> Instructions to follow
Find the line with "Privacy (182, 1697)" and the line with "Трагічна звістка з" in the entries below; output exactly those two lines, every line between them, and no others.

BEGIN

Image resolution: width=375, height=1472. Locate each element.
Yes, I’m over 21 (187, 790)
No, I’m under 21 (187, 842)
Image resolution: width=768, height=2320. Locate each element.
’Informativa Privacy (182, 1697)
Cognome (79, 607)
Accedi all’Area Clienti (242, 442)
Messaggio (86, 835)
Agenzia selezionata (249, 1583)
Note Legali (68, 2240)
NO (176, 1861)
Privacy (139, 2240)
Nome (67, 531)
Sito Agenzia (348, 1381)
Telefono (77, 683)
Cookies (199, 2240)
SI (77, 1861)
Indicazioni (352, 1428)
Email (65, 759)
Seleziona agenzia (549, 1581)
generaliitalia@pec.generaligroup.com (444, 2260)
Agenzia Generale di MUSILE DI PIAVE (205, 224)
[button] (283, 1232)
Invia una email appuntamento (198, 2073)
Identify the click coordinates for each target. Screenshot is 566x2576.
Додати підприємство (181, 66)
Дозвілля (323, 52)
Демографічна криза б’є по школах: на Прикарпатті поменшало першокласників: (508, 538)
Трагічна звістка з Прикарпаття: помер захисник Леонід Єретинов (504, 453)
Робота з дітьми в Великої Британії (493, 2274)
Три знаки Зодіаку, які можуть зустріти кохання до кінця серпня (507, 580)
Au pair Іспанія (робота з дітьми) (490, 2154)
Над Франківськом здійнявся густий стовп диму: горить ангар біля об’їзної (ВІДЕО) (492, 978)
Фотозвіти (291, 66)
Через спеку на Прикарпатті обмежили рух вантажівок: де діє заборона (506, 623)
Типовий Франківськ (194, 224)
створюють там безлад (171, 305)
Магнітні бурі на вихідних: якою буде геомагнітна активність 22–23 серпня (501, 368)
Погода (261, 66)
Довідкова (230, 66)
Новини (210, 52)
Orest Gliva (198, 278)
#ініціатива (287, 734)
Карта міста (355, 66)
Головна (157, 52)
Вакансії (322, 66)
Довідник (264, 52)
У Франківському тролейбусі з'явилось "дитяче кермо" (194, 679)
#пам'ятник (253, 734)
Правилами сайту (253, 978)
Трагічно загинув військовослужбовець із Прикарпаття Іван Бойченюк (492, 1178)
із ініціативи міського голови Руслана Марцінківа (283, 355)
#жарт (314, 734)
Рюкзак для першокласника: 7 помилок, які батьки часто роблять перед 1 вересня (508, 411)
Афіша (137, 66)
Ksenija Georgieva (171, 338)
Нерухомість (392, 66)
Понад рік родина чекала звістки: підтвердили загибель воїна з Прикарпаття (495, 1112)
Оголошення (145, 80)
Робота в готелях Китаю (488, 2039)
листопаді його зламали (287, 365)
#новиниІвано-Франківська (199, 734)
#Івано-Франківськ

END

> Task answer
’Informativa Privacy (182, 1697)
Cognome (79, 607)
Accedi all’Area Clienti (242, 442)
Messaggio (86, 835)
Agenzia selezionata (249, 1583)
Note Legali (68, 2240)
NO (176, 1861)
Privacy (139, 2240)
Nome (67, 531)
Sito Agenzia (348, 1381)
Telefono (77, 683)
Cookies (199, 2240)
SI (77, 1861)
Indicazioni (352, 1428)
Email (65, 759)
Seleziona agenzia (549, 1581)
generaliitalia@pec.generaligroup.com (444, 2260)
Agenzia Generale di MUSILE DI PIAVE (205, 224)
[button] (283, 1232)
Invia una email appuntamento (198, 2073)
Identify the click coordinates for each target. Screenshot is 566x2576.
Додати підприємство (181, 66)
Дозвілля (323, 52)
Демографічна криза б’є по школах: на Прикарпатті поменшало першокласників: (508, 538)
Трагічна звістка з Прикарпаття: помер захисник Леонід Єретинов (504, 453)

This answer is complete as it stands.